One day I will write all those posts that I’ve been intending on writing. One day… until then:

Why you should encrypt your smartphone.

You should now call him Doctor Grover. No, not him, silly. Him.

MIT’s 150th year anniversary PR blitz has an article on Wiener.

# QOTD : a lack of “know-what”

From the tail end of The Human Use of Human Beings:

Our papers have been making a great deal of American “know-how” ever since we had the misfortune to discover the atomic bomb. There is one quality more important than “know-how” and we cannot accuse the United States of any undue amount of it. This is “know-what” by which we determine not only how to accomplish our purposes, but what our purposes are to be. I can distinguish between the two by an example. Some years ago, a prominent American engineer bought an expensive player-piano. It became clear after a week or two that this purchase did not correspond to any particular interest in the music played by the piano but rather to an overwhelming interest in the piano mechanism. For this gentleman, the player-piano was not a means of producing music, but a means of giving some inventor the chance of showing how skillful he was at overcoming certain difficulties in the production of music. This is an estimable attitude in a second-year high-school student. How estimable it is in one of those on whom the whole cultural future of the country depends, I leave to the reader.

Oh, snap!

More seriously though, this definitely feels like a criticism of the era in which Wiener was writing. Game theory was very fashionable, and the pseudo-mathematization of Cold War geopolitics definitely gave him pause. I don’t think Wiener would agree current railing against “wasteful” government spending on “useless” research projects, despite his obvious dislike of vanity research and his disappointment with this science of his day. It was important to him that scientists remained free from political pressures and constraints to conform to a government agenda (as described in A Fragile Power).

I saw Scott’s talk today on some complexity results related to his and Alex Arkhpov’s work on linear optics. I missed the main seminar but I saw the theory talk, which was on how hard it is to approximate the permanent of a matrix $X$ whose entries $(X_{ij})$ are drawn iid complex circularly-symmetric Gaussian $\mathcal{CN}(0,1)$. In the course of computing the expected value of the 4th moment of the permanent, he gave the following cute result as a puzzle. Given a permutation $\sigma$ of length $n$, let $c(\sigma)$ be the number of cycles in $\sigma$. Suppose $\sigma$ is drawn uniformly from the set of all permutations. Show that

$\mathbb{E}[ 2^{c(\sigma)}] = n + 1$.

At least I think that’s the statement.

In other news…

• Ken Ono has announced (with others) an algebraic formula for partition numbers. Very exciting!
• Cosma thinks that New Yorker article is risible, but after talking to a number of people about it, I realized that the writing is pretty risible (and that I had, at first pass, skimmed to the part which I thought was good to report in the popular (or elitist) press, namely the bias towards positive results. Andrew Gelman points out that he has written about this before, but I think the venue was the more interesting part here. What was risible about the writing is that it starts out in this “ZOMG OUR SCIENCE POWERZ ARE FAAAAAAADINNNNNNGGGGGGG,” and then goes on to say slightly more reasonable things. It’s worthy of the worst of Malcolm Gladwell.
• Tofu is complicated.
• The 90-second Newbery contest.

# Privacy and entropy (needs improvement)
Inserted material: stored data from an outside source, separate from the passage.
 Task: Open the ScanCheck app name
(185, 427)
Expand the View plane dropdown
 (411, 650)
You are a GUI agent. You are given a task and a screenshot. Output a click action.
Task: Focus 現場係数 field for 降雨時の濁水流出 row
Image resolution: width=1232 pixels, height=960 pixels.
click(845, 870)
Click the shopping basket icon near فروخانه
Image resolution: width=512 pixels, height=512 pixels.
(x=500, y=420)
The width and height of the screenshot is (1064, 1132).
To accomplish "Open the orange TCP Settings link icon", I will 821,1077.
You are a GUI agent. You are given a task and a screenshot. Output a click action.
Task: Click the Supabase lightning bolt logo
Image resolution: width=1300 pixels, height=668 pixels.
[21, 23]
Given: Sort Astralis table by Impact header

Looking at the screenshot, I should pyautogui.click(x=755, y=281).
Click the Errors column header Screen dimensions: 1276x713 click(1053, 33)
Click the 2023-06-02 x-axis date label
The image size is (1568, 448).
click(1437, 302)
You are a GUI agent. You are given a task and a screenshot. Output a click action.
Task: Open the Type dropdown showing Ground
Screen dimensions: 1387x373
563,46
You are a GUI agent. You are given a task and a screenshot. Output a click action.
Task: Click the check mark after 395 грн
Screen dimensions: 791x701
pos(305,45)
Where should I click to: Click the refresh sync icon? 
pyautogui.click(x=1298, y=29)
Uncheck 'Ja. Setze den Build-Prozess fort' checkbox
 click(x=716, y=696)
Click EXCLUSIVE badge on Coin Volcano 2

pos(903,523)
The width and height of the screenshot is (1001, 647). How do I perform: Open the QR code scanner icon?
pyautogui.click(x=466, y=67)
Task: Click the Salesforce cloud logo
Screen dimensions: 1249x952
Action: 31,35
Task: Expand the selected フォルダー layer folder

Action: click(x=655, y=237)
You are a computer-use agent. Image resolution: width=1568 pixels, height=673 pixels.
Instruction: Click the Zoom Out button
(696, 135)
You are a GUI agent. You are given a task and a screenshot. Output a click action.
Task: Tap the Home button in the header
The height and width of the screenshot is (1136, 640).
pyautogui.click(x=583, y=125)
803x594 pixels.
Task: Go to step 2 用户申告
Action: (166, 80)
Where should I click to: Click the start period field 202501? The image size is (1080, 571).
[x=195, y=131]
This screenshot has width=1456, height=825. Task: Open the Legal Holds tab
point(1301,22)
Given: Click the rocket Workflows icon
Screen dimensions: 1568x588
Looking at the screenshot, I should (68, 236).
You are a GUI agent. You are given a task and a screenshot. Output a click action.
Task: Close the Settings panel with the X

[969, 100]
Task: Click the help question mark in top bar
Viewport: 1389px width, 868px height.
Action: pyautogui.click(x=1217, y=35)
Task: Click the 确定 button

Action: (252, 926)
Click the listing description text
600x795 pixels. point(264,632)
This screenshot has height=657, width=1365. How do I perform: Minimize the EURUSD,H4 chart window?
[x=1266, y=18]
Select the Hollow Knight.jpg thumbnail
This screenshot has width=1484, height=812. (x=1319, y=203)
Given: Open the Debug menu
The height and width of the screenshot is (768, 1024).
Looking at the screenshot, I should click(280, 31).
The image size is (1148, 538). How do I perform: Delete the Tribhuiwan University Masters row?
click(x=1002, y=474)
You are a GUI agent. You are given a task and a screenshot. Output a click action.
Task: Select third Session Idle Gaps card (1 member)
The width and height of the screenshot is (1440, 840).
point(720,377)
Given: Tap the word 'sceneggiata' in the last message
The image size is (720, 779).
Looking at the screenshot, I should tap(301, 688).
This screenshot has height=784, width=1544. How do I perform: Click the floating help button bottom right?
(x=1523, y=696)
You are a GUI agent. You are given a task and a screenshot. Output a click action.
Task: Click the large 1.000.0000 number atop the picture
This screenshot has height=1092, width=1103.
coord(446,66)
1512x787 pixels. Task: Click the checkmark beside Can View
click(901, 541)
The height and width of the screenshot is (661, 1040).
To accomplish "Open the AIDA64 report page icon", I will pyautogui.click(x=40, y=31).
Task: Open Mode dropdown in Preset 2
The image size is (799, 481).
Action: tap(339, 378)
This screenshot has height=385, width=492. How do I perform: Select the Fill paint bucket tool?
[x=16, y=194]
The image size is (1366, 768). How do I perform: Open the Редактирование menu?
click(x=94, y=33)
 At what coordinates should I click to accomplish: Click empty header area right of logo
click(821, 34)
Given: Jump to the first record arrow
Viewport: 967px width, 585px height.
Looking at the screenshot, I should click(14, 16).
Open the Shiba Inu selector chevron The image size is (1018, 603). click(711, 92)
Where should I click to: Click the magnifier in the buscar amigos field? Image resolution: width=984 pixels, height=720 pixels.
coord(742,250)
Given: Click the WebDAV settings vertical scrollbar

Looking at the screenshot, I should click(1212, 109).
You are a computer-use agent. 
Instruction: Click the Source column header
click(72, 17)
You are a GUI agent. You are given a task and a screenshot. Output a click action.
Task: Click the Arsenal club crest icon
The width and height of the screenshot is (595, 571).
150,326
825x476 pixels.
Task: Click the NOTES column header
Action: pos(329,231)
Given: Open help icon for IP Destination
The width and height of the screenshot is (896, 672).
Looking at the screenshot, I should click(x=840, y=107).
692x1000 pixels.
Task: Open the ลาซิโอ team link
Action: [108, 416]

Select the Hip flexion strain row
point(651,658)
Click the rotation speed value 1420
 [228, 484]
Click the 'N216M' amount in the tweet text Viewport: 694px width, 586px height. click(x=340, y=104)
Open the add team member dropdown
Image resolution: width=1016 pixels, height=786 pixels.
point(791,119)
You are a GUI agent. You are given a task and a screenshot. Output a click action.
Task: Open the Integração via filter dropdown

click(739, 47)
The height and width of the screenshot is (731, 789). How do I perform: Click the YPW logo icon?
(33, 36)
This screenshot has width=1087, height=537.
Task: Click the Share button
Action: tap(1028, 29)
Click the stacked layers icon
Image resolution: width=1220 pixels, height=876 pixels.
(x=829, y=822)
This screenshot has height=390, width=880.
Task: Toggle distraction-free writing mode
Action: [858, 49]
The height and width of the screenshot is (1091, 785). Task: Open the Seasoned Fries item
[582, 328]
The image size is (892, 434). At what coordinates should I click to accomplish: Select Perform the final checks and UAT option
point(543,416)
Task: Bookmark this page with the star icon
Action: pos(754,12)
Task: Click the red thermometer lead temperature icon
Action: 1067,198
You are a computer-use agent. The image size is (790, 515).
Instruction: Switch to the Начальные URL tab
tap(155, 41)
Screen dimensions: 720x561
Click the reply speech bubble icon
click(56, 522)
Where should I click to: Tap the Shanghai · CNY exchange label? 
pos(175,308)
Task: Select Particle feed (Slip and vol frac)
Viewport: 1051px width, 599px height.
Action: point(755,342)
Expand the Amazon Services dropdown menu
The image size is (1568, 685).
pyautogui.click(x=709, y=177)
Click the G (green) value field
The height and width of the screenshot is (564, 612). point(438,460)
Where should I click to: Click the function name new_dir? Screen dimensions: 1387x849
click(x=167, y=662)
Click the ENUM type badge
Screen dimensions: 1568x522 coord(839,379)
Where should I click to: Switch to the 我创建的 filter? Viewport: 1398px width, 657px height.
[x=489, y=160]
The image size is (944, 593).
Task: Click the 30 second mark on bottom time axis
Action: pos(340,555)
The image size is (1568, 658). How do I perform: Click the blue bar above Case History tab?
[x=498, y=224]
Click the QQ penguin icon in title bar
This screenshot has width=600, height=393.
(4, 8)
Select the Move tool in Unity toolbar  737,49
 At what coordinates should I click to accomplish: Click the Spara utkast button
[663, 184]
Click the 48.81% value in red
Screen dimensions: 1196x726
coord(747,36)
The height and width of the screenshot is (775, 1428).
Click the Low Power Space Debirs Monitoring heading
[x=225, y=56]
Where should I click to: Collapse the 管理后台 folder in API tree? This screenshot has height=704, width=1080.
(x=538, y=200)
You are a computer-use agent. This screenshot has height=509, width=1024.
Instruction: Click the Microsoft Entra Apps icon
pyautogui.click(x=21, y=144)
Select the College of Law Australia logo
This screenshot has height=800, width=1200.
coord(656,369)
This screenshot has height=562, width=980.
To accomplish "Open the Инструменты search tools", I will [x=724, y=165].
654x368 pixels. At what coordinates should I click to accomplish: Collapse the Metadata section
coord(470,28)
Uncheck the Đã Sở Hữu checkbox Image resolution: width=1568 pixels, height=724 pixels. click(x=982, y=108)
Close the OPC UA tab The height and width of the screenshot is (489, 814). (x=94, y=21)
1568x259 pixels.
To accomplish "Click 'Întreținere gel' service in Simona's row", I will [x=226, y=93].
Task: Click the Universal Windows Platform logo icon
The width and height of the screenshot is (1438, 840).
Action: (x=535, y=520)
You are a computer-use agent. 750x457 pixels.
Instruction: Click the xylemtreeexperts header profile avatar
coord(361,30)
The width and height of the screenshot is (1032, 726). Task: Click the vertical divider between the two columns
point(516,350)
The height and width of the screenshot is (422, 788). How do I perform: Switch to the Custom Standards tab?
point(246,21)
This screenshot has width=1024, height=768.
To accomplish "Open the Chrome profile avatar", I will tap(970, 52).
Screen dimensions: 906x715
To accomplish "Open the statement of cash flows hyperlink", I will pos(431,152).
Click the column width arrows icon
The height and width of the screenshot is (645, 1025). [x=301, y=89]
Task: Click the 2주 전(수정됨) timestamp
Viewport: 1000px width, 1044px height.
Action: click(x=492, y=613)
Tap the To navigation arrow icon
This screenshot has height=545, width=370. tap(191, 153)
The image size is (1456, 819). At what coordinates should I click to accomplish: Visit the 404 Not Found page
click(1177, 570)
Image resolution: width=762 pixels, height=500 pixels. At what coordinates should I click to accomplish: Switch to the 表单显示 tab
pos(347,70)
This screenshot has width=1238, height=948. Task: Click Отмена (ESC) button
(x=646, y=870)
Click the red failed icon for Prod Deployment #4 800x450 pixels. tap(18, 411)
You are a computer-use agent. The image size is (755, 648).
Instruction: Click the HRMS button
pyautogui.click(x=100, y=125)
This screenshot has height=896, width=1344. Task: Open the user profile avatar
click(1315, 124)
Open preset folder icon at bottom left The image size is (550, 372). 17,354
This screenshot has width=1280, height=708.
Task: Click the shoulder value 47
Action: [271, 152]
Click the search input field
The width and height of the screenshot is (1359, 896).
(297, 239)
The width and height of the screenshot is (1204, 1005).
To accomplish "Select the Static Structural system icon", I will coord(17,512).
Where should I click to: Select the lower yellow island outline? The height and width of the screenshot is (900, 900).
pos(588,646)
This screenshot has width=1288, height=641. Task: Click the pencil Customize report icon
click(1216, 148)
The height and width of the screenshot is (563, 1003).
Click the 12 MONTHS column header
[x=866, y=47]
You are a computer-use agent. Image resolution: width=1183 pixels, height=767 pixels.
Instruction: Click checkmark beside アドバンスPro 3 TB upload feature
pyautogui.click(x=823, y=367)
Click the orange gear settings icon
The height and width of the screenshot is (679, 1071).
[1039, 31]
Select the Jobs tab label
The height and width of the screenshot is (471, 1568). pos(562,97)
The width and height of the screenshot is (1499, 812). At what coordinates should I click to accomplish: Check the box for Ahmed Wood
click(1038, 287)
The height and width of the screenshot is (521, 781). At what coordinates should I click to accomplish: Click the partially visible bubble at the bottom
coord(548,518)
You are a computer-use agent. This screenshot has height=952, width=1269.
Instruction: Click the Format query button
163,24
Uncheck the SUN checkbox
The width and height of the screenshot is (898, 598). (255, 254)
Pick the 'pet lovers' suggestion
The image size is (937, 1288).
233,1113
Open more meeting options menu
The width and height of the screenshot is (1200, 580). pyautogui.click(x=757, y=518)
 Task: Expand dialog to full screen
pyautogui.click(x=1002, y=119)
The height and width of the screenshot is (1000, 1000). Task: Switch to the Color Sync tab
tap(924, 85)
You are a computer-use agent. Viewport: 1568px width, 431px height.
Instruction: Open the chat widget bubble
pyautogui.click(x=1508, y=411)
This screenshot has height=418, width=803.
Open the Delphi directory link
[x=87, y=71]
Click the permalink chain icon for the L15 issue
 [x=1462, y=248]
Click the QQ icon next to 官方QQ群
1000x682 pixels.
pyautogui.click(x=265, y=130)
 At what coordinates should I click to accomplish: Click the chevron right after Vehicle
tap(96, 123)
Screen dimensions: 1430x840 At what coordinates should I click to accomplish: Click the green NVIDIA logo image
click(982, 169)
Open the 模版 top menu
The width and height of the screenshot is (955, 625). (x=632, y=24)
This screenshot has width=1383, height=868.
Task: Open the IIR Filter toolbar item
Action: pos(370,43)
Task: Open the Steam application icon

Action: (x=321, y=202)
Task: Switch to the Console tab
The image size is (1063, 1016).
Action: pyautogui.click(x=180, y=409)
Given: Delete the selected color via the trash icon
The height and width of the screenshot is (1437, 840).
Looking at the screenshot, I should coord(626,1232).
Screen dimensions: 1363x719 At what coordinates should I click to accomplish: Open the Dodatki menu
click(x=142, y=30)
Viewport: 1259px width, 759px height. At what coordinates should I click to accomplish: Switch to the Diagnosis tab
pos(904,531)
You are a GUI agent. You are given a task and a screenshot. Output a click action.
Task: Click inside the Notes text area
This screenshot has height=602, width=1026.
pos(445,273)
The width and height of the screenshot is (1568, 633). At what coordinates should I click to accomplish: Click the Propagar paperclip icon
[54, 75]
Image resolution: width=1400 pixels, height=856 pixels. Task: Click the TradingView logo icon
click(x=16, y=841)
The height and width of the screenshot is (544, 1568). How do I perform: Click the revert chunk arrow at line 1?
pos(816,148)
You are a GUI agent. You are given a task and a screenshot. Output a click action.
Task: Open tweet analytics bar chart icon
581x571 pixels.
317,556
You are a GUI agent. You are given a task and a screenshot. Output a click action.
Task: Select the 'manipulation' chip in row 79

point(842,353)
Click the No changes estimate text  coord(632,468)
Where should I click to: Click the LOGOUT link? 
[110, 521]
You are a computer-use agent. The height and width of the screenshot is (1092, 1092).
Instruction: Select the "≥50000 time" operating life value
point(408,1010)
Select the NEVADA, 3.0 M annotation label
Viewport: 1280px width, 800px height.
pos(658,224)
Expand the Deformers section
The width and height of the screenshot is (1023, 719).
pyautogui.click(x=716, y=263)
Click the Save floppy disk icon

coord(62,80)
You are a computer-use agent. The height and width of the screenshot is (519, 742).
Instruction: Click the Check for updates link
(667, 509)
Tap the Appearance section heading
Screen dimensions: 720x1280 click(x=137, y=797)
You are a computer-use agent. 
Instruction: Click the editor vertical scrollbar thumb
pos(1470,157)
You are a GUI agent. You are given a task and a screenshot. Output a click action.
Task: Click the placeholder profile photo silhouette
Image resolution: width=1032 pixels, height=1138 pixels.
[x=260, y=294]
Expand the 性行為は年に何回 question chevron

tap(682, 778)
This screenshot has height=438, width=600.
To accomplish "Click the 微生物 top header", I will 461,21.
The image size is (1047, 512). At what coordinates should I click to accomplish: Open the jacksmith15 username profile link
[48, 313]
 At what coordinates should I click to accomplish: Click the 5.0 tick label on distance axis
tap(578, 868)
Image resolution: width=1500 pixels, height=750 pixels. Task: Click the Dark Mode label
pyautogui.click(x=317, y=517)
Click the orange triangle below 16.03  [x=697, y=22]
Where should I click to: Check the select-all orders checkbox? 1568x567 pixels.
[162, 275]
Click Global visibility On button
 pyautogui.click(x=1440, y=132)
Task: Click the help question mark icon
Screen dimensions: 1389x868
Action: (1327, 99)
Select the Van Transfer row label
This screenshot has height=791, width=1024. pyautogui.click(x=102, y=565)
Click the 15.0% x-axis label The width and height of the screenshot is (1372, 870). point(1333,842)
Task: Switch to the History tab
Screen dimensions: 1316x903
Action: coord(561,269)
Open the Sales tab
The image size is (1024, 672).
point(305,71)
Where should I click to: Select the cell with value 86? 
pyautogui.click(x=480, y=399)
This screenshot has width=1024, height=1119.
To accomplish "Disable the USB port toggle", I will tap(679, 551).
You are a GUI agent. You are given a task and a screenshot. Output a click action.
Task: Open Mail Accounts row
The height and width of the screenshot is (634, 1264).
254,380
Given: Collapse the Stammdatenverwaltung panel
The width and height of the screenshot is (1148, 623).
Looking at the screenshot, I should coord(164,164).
A while ago, Alex Dimakis sent me an EFF article on information theory and privacy, which starts out with an observation of Latanya Sweeney’s that gender, ZIP code, birthdate are uniquely identifying for a large portion of the population (an updated observation was made in 2006).

What’s weird is that the article veers into “how many bits of do you need to uniquely identify someone” based on self-information or surprisal calculations. It paints a bit of a misleading picture about how to answer the question. I’d probably start with taking $\log_2(6.625 \times 10^9)$ and then look at the variables in question.

However, the mere existence of this article raises a point : here is a situation where ideas from information theory and probability/statistics can be made relevant to a larger population. It’s a great opportunity to popularize our field (and demonstrate good ways of thinking about it). Why not do it ourselves?

# Quote of the day

THe post hoc analysis of nonsignificant results is sometime painted as controversial (e.g. Nakagawa and Foster 2004), but it really isn’t. It is just wrong. There are two small technical reasons and one gigantic reason why the post hoc analysis of observed power is an exercise in futility…

… and then some more stuff on p-values and the like. Somehow, reading applied statistics books make my brain glaze over, but at least you get a giggle now and then.